Durant la guerre, l'occupation a pour effet de stopper les flux d'immigration. Le régime de Vichy s'engage dans une politique de repli sur le territoire : l'étranger, à partir de la loi du 27 septembre 1940 est soumis à une stricte surveillance. Il n'a plus le droit à la libre circulation sur le territoire et ne bénéficie pas de la législation du travail. La loi du 4 octobre 1940 vise enfin les « ressortissants étrangers de race juive ». Cette loi antisémite permet de les interner dans des camps spéciaux par décision du préfet.
Le septennat de Valéry Giscard d’Estaing (1974-1981) marque un contrôle plus systématique des entrées sur le territoire et des séjours. Les retours volontaires dans les pays d’origine sont par ailleurs encouragés. En 1977, une prime de retour de 10 000 francs est accordée : « le million Stoléru » du nom du secrétaire d’État auprès du Ministre du travail. Seuls les étrangers concernés par le regroupement familial et les réfugiés politiques sont autorisés à s’installer.
Désormais, la crise et le développement du chômage ne permettent plus le recours à une immigration de masse. Cependant, le vieillissement de la population conjuguée avec les besoins en main d’œuvre de certains secteurs (bâtiments, travaux publics ou hôtellerie) poussent les pouvoirs publics à recourir à une immigration contrôlée.
Les années 1980 et le premier septennat de François Mitterrand marquent le retour à un assouplissement législatif. En 1982, le nombre d’étrangers atteint 3,6 millions de personnes.
Cependant cet assouplissement cède le pas à partir des années 90 à une série de lois plus restrictives. Celles-ci illustrent également le rapport difficile que le pays entretient désormais avec l’immigration. En 1993, le code de la nationalité est voté : les enfants nés en France de parents étrangers doivent faire la demande de naturalisation entre 16 et 21 ans.

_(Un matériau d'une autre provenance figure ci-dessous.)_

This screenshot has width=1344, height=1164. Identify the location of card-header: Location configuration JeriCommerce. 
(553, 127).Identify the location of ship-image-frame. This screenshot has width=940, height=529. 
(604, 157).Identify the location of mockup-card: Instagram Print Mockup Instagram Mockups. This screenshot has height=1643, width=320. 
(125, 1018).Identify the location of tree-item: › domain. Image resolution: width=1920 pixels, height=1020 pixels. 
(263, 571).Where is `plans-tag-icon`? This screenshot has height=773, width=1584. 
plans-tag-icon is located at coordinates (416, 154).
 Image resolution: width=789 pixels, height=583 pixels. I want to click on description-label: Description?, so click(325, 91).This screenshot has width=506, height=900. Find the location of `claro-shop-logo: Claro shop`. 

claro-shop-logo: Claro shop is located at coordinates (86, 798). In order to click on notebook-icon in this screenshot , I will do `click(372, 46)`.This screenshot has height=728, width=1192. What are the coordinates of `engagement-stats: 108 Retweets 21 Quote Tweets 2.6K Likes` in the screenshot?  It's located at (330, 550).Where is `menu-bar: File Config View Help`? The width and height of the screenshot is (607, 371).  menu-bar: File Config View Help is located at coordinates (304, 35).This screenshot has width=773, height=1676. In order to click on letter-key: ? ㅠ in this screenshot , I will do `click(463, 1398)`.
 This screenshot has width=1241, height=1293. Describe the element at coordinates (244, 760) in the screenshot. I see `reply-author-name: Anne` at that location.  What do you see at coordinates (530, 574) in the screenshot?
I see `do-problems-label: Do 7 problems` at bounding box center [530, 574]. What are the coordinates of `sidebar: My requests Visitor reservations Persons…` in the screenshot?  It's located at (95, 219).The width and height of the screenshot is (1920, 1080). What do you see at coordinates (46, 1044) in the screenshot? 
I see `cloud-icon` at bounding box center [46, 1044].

L’Asie contribue également à l’élargissement du cadre géographique. Elle représente le seul continent dont le pourcentage d’étrangers continue à augmenter après 1990. Plus d’une centaine de nationalités sont désormais présentes sur le territoire, mais le pourcentage d’étrangers est toujours resté inférieur à celui de 1982.
Elles s’illustrent par les problèmes d’accès au logement. Durant les Trente Glorieuses, les populations étrangères se sont souvent logées en périphéries des villes, dans les banlieues aux collectifs qui présentaient encore une mixité sociale. La crise empêche ces populations d’accéder à la propriété et d’acheter un pavillon individuel hors de ces quartiers. Une ghettoïsation de certaines banlieues se développe dans les années 1980.
L’illustration des problèmes d’intégration apparaît aussi avec les difficultés pour ces populations à bénéficier d'une ascension sociale. La part des jeunes immigrés ou nés de parents immigrés sortant du système éducatif sans diplôme est de 31 % aujourd’hui contre 14 % pour des jeunes nés de parents d’origine française. Ceux qui accèdent à un diplôme bac+2 ou +3 sont presque 2 fois moins nombreux.
La fin des Trente Glorieuses modifie cette donne. La politique d'ouverture devient plus restrictive, sans tarir complétement une immigration dont les sources se diversifient. Cependant l'intégration, dans ce contexte difficile, demeure inachevée.